A brave and timely proposal to name, investigate, and ultimately stop a new crime–the mass murder of millions of people for their faith.
Religion-related violence is the fastest spreading type of violence worldwide. Attacks on religious minorities follow a clear pattern and are preceded with early warning signs. Until now, such violence had no name, let alone a set of policies designed to identify and prevent it. A unique attempt to create a new moral and legal category alongside other forms of persecution and mass murder, Religicide explores the roots of atrocities such as the Armenian Genocide, the Holocaust, the Bosnian war, and other human rights catastrophes.
The authors tap into their decades of activism, interreligious engagement, and people-to-people diplomacy to delve into a gripping examination of contemporary religicides: the Yazidis in Iraq, the Rohingya in Myanmar, Uyghur Muslims and Tibetan Buddhists in China, and the centuries-long efforts to wipe out Indigenous Americans. Yet, even in the face of these horrific atrocities, the authors resist despair. They amplify the voices of survivors and offer a blueprint for action, calling on government, business, civil society, and religious leaders to join in a global campaign to protect religious minorities.
Dr. Georgette Bennett is an award-winning sociologist, widely published author, popular lecturer, and former broadcast journalist for NBC News. In 1992, she founded the Tanenbaum Center for Interreligious Understanding, the go-to organization for combatting religious prejudice. In 2013, Bennett founded the Multifaith Alliance for Syrian Refugees, which has worked to raise awareness and mobilize more than $175 million of humanitarian aid, benefitting more than 2.2 million Syrian war victims.

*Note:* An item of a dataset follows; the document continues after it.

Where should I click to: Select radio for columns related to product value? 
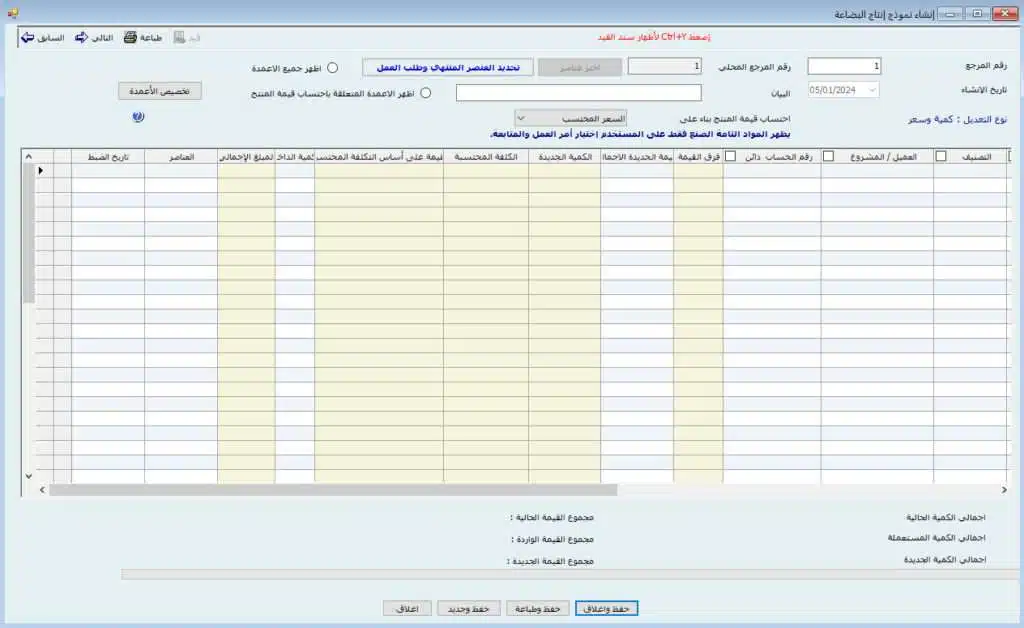(x=425, y=93)
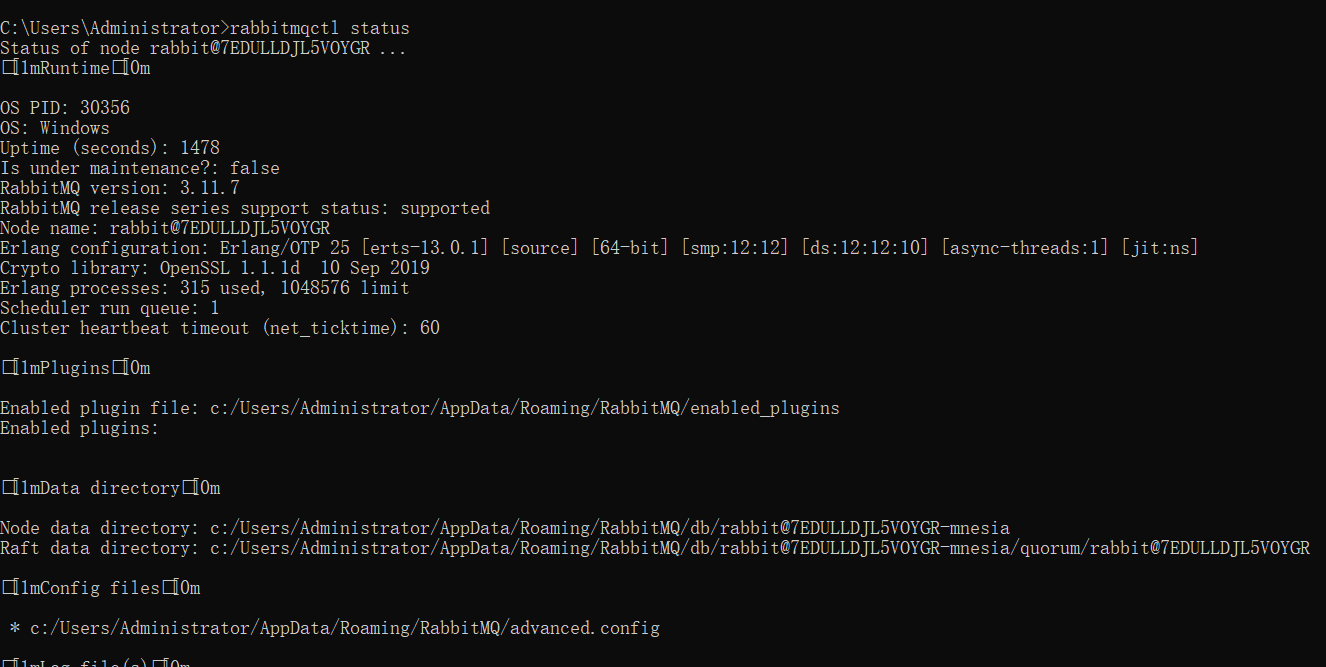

She is a co-founder of Global Covenant Partners and served on the U.S. State Department’s Religion and Foreign Policy Working Group tasked with developing recommendations to engage religious actors in conflict mitigation. Bennett is a former faculty member of the City University of New York and adjunct at New York University. She has published four books and more than eighty articles. Bennett was awarded a 2019 AARP Purpose Prize, and in 2021 was selected as one of Forbes’ 50 over 50 Women of Impact.
Jerry White is an activist entrepreneur known for leading high-impact campaigns, three of which led to international treaties: the Mine Ban Treaty; the U.N. Convention on the Rights of Persons with Disabilities; and the Cluster Munitions Ban. White shares in the 1997 Nobel Peace Prize awarded to the International Campaign to Ban Landmines. As co-founder of Landmine Survivors Network, he worked with Diana, Princess of Wales, to help thousands of war victims find peer support and job training. White served as U.S. Deputy Assistant Secretary of State to launch the Bureau of Conflict and Stabilization Operations, introducing advanced decision analytics to predict the outcomes of complex negotiations. He studied religion at Brown and theology at Cambridge University, with honorary degrees from the Mount Sinai School of Medicine, University of Massachusetts Boston, and Glasgow Caledonia University. White is a Professor of Practice at the University of Virginia.